▶ [REQUIREMENT]: Copy out the text of every item below word for word, leaving out the pictures.

(Collected data entries)
□ □ □ □ □

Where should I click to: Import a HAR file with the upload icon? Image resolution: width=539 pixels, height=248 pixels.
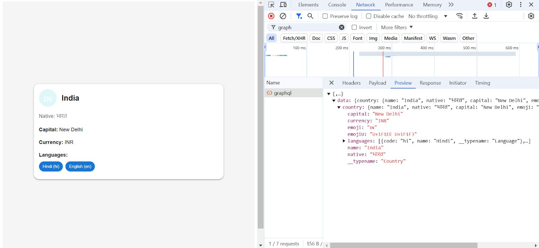475,16
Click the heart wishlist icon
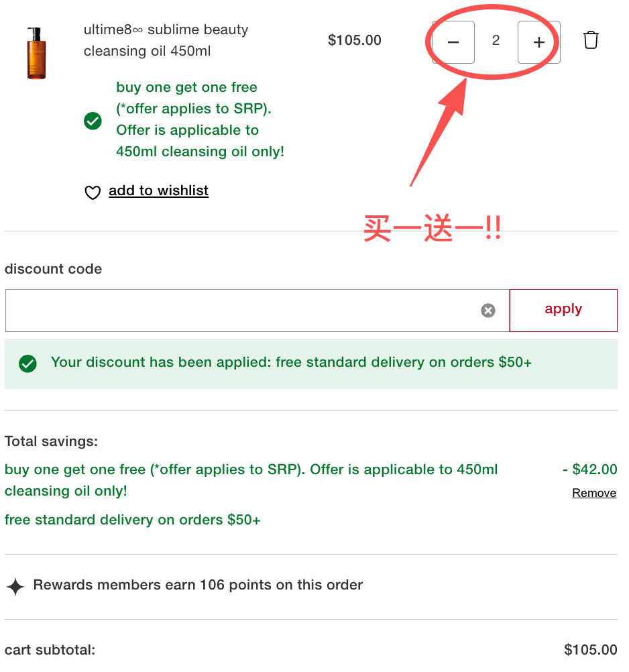 [x=92, y=192]
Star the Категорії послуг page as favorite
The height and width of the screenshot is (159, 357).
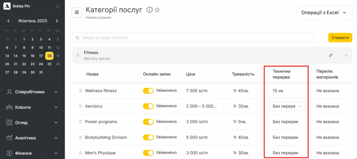tap(157, 10)
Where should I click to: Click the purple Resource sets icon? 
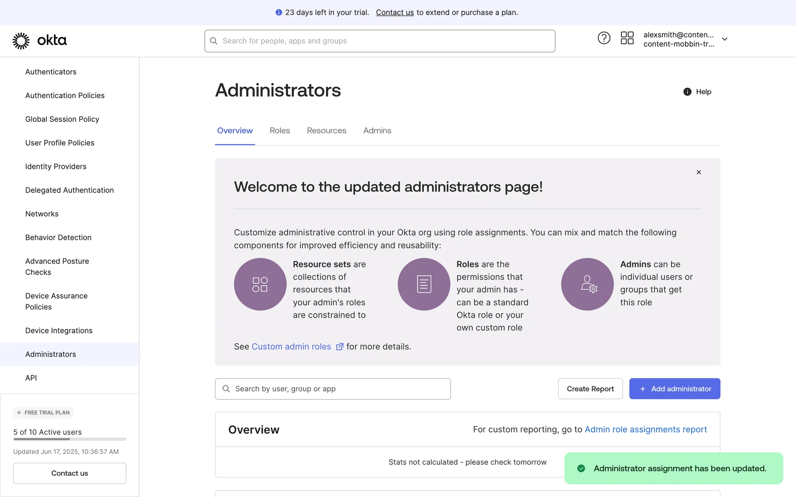(x=260, y=284)
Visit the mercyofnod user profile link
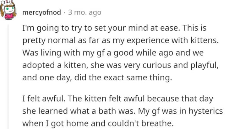The height and width of the screenshot is (129, 229). click(42, 13)
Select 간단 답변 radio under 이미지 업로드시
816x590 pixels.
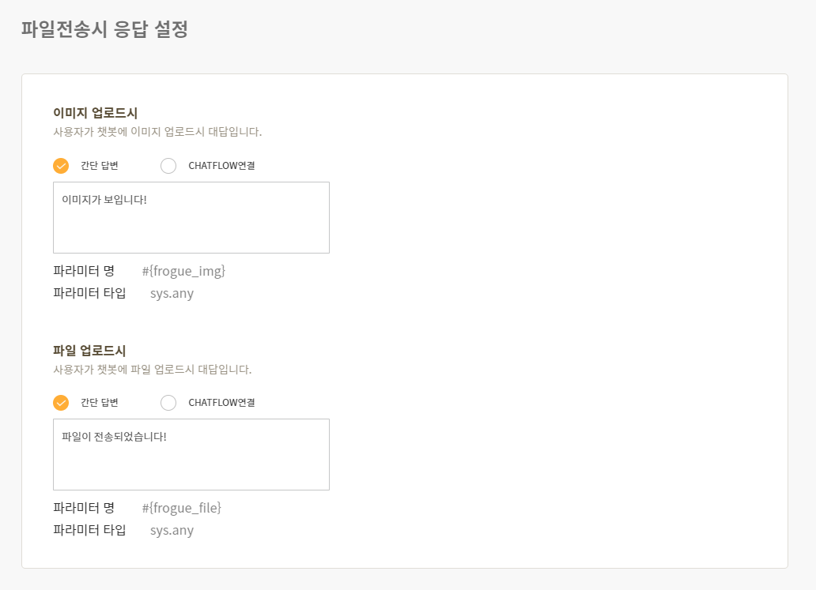(61, 166)
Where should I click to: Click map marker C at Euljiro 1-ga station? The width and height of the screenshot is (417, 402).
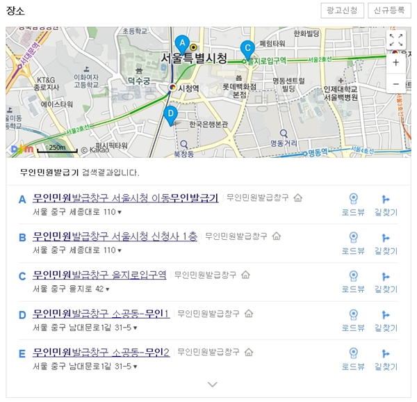(246, 49)
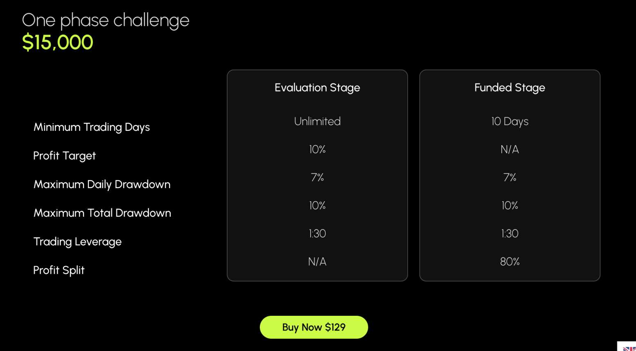The image size is (636, 351).
Task: Click the N/A profit split in Evaluation Stage
Action: coord(317,262)
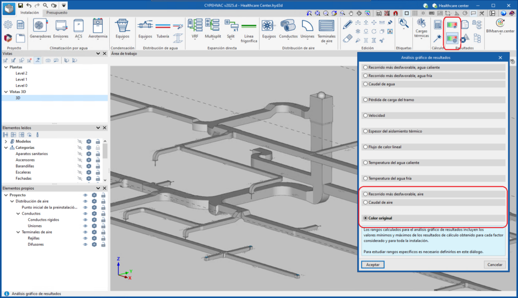Open Cargas térmicas tool

point(421,26)
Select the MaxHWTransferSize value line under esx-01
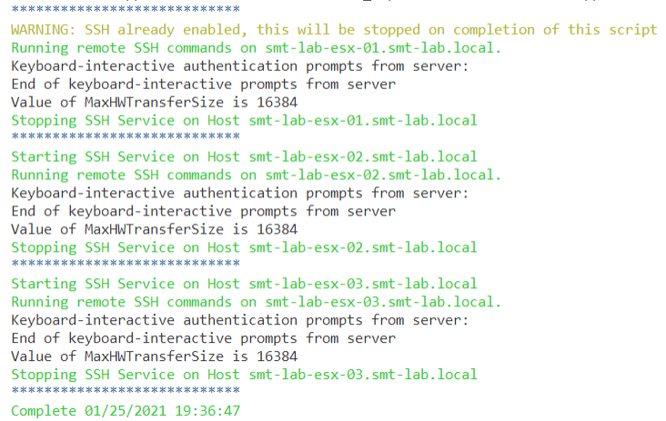This screenshot has height=421, width=666. point(154,102)
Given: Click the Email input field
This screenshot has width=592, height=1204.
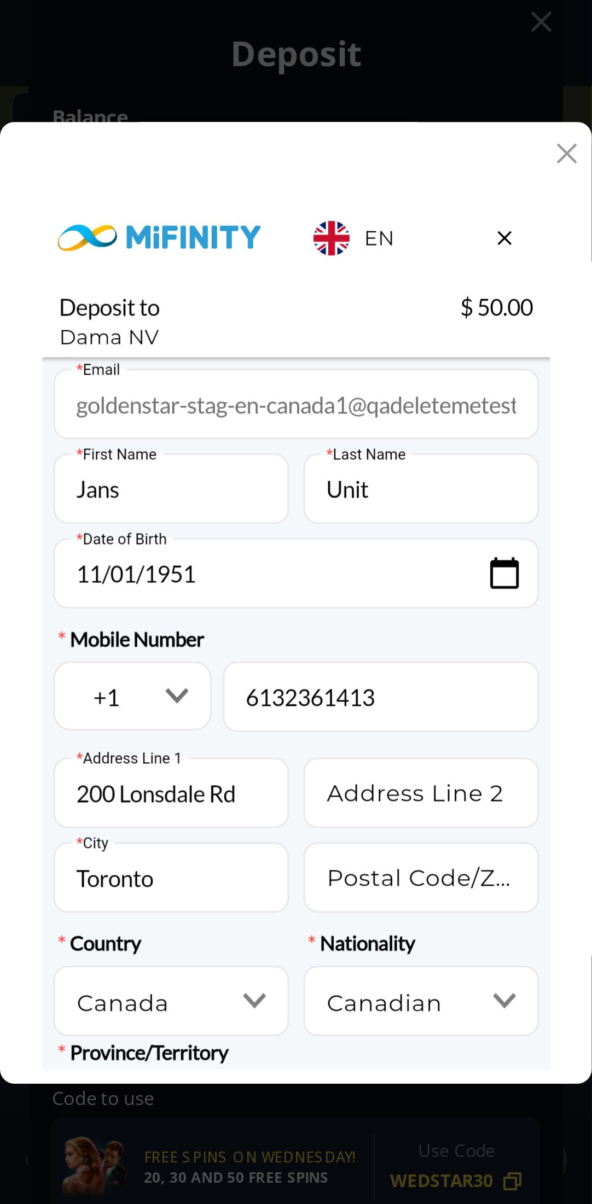Looking at the screenshot, I should (x=295, y=406).
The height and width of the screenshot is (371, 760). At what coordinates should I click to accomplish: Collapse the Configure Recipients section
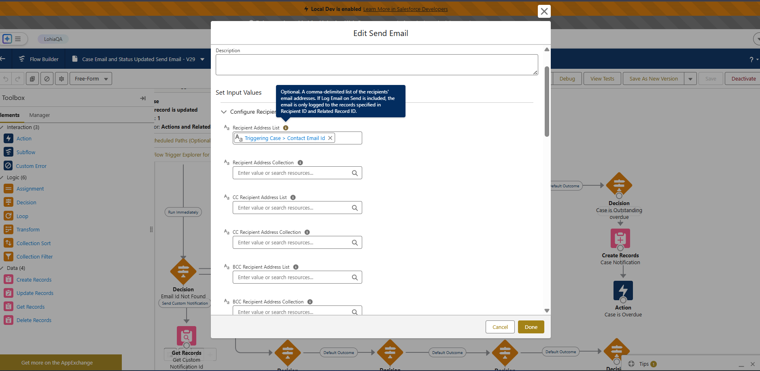224,112
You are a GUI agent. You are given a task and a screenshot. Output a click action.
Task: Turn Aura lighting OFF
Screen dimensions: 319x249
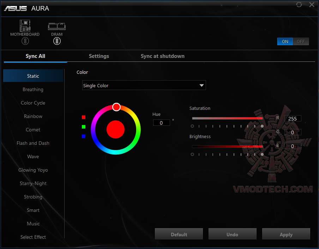click(301, 41)
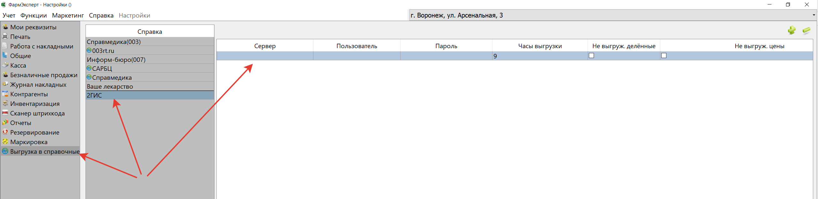This screenshot has height=199, width=818.
Task: Select САРБЦ in the Справка list
Action: (102, 69)
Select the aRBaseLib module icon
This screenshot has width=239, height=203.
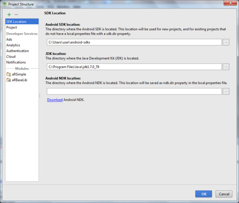tap(8, 80)
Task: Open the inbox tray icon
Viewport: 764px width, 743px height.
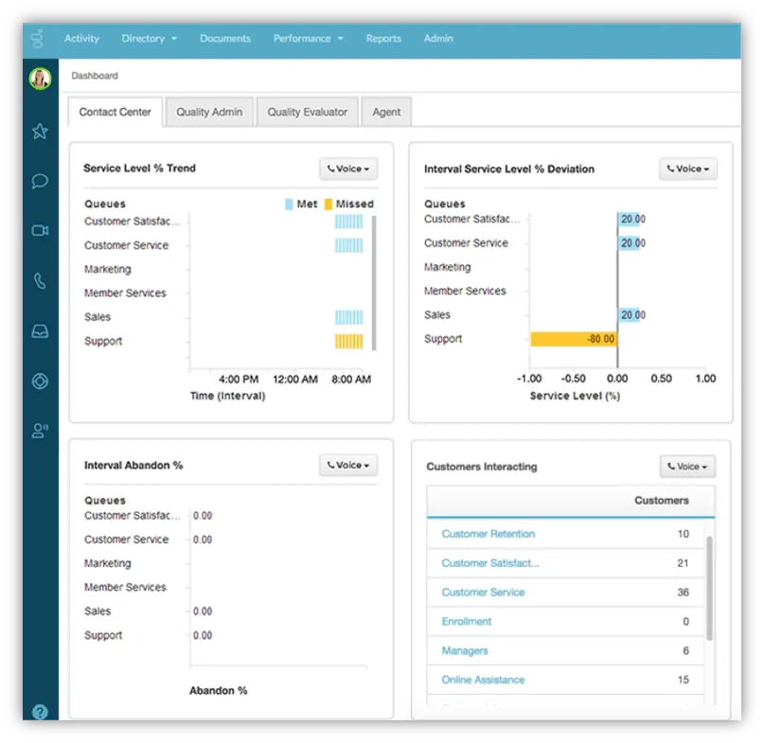Action: click(40, 330)
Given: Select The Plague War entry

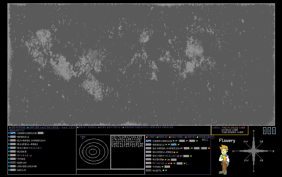Looking at the screenshot, I should click(x=233, y=128).
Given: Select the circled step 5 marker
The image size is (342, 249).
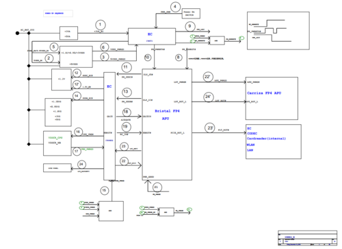Looking at the screenshot, I should (54, 47).
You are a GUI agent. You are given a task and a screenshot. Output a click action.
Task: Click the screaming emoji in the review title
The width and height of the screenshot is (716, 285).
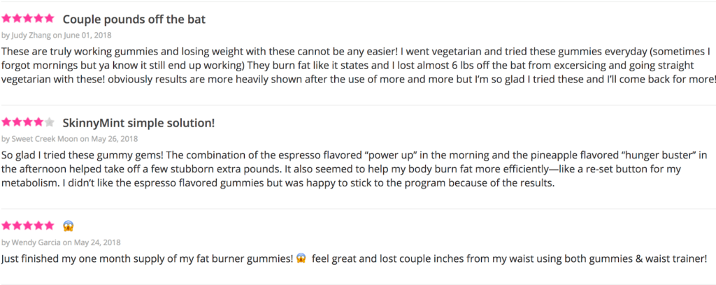pyautogui.click(x=69, y=226)
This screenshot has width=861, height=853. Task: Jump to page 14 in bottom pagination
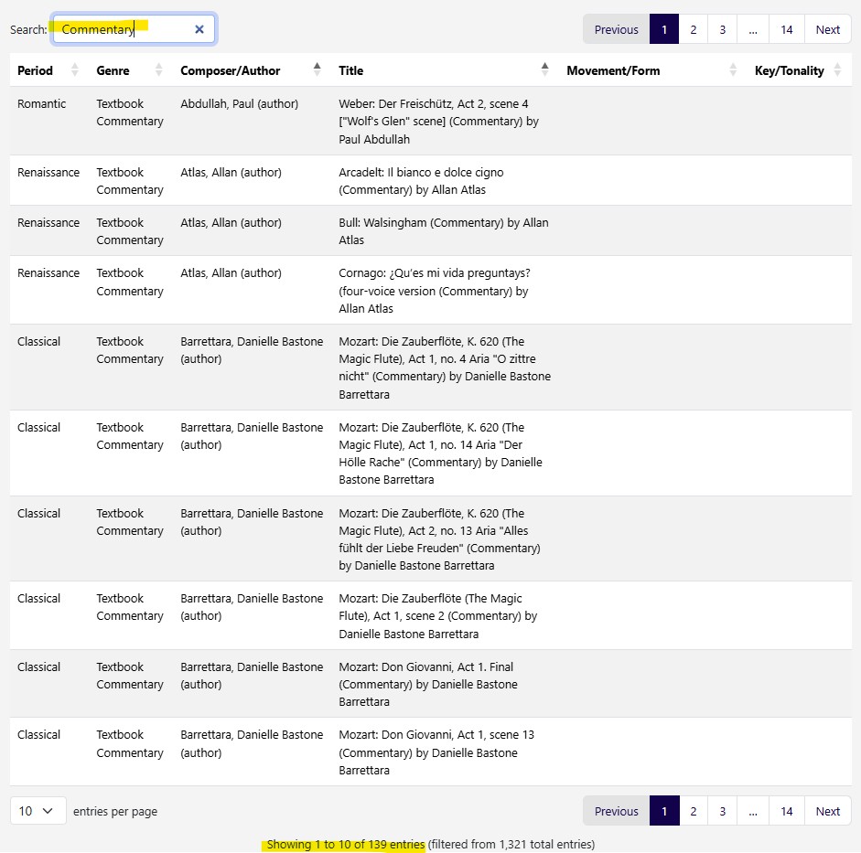click(786, 811)
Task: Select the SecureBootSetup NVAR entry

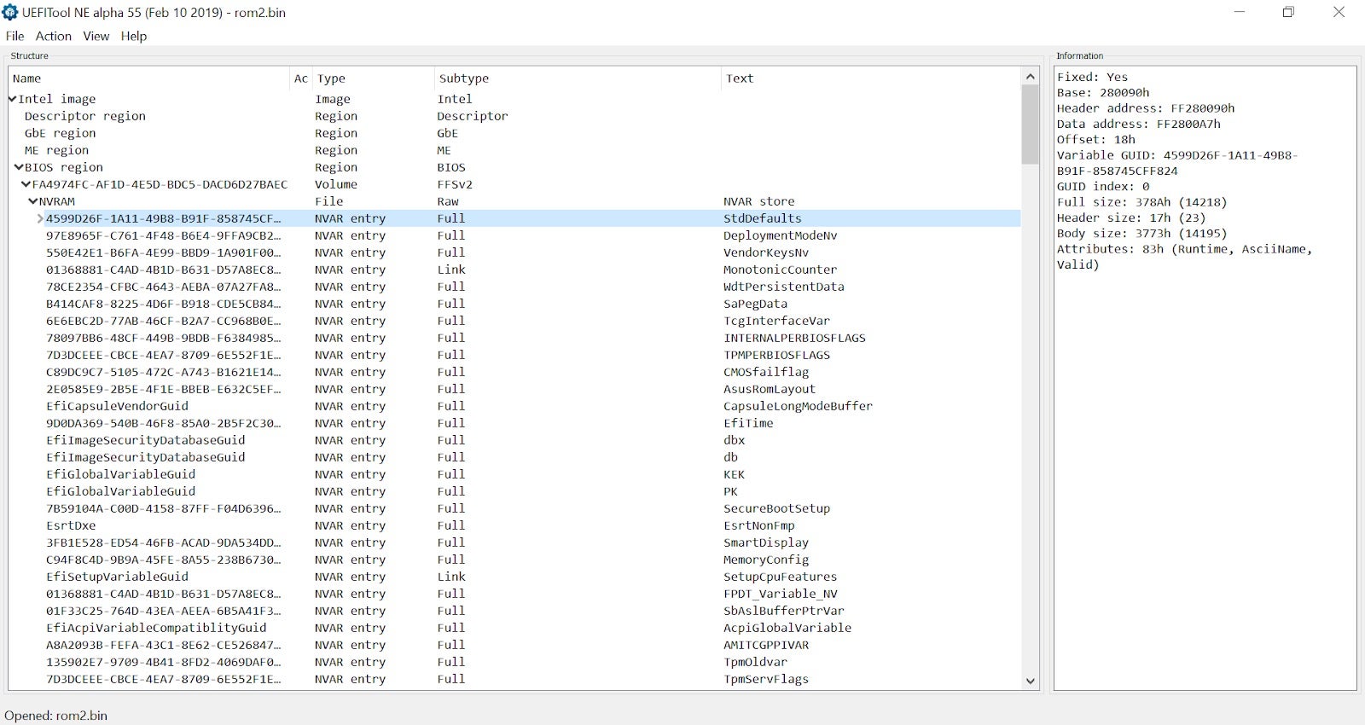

□ □ □ □ □

▶ [SOLUTION TO THE EXERCISE]:
Where should I click to: Import a HAR file with the upload icon? Image resolution: width=539 pixels, height=248 pixels.
475,16
Click the heart wishlist icon
 [x=92, y=192]
Star the Категорії послуг page as favorite
The height and width of the screenshot is (159, 357).
tap(157, 10)
Where should I click to: Click the purple Resource sets icon? 
(x=260, y=284)
Visit the mercyofnod user profile link
The height and width of the screenshot is (129, 229). click(42, 13)
Select 간단 답변 radio under 이미지 업로드시
816x590 pixels.
(61, 166)
Where should I click to: Click map marker C at Euljiro 1-ga station? The width and height of the screenshot is (417, 402).
(246, 49)
The image size is (636, 351).
Task: Click the N/A profit split in Evaluation Stage
Action: coord(317,262)
Open Cargas térmicas tool

point(421,26)
Select the MaxHWTransferSize value line under esx-01
This screenshot has height=421, width=666. point(154,102)
Given: Click the Email input field
This screenshot has width=592, height=1204.
Looking at the screenshot, I should (x=295, y=406).
The height and width of the screenshot is (371, 760). At what coordinates should I click to accomplish: Collapse the Configure Recipients section
224,112
You are a GUI agent. You are given a task and a screenshot. Output a click action.
Task: Turn Aura lighting OFF
Screen dimensions: 319x249
click(301, 41)
This screenshot has height=199, width=818.
Task: Select САРБЦ in the Справка list
Action: (102, 69)
Select the aRBaseLib module icon
This screenshot has width=239, height=203.
tap(8, 80)
Task: Open the inbox tray icon
Viewport: 764px width, 743px height.
Action: click(40, 330)
Given: Select The Plague War entry

Looking at the screenshot, I should click(x=233, y=128).
Given: Select the circled step 5 marker
The image size is (342, 249).
Looking at the screenshot, I should (54, 47).
You are a GUI agent. You are given a task and a screenshot. Output a click action.
Task: Click the screaming emoji in the review title
The width and height of the screenshot is (716, 285).
pyautogui.click(x=69, y=226)
This screenshot has width=861, height=853. Task: Jump to page 14 in bottom pagination
click(786, 811)
Task: Select the SecureBootSetup NVAR entry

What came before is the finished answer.